Interplay between temperature and trap effects in one-dimensional lattice systems of bosonic particles

TL;DR

This paper explores how temperature and trapping potentials influence quantum critical behavior in one-dimensional bosonic lattice systems, providing numerical insights into density and correlation functions near phase transitions.

Contribution

It introduces a trap-size scaling framework for analyzing temperature effects in one-dimensional Bose-Hubbard models at quantum critical points.

Findings

Density and correlation functions exhibit specific scaling behaviors near Mott-insulator and superfluid transitions.

Numerical results confirm the applicability of trap-size scaling theory at low temperatures.

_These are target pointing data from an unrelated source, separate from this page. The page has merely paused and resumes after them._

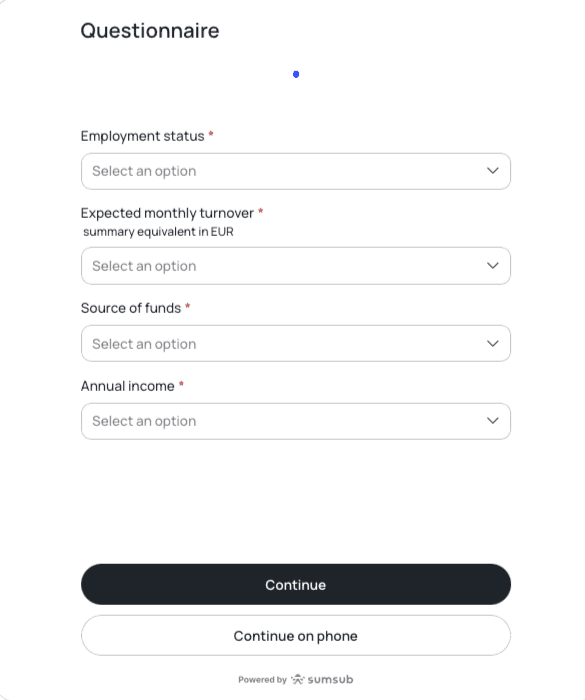585x700 pixels.
Task: Open the Employment status select field
Action: 296,171
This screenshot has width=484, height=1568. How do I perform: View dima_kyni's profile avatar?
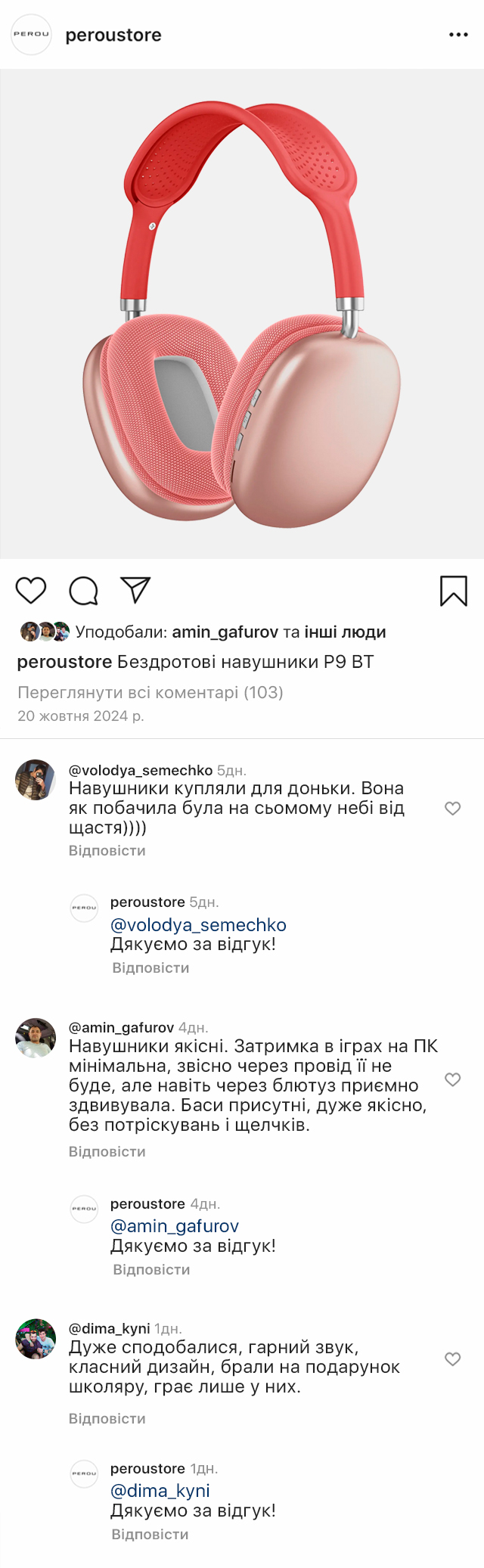point(36,1339)
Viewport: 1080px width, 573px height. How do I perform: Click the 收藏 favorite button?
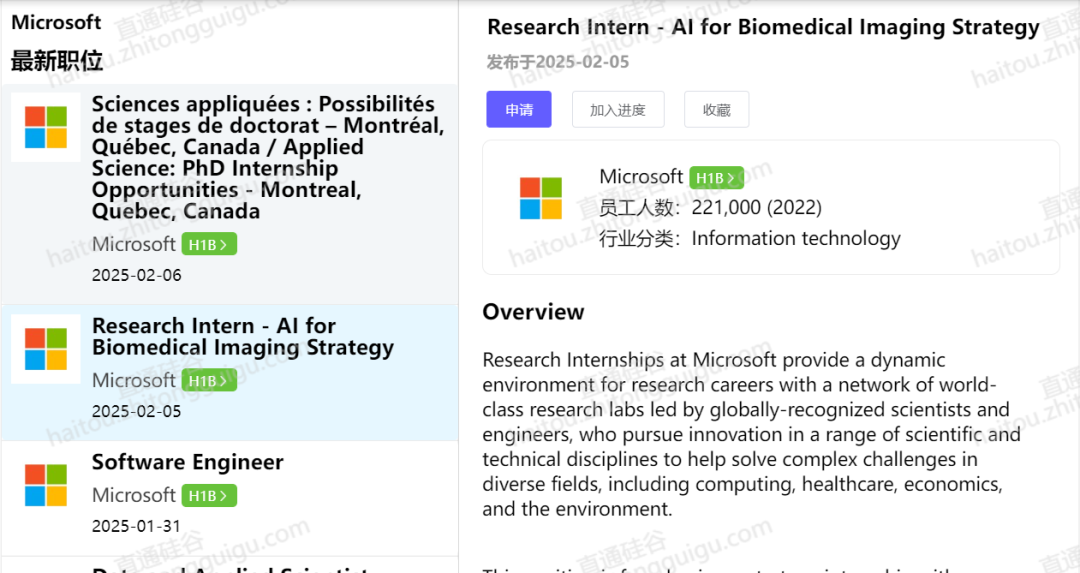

The interplay between temperature and trap effects significantly impacts quantum critical phenomena.

Abstract

We investigate the interplay of temperature and trap effects in cold particle systems at their quantum critical regime, such as cold bosonic atoms in optical lattices at the transitions between Mott-insulator and superfluid phases. The theoretical framework is provided by the one-dimensional Bose-Hubbard model in the presence of an external trapping potential, and the trap-size scaling theory describing the large trap-size behavior at a quantum critical point. We present numerical results for the low-temperature behavior of the particle density and the density-density correlation function at the Mott transitions, and within the gapless superfluid phase.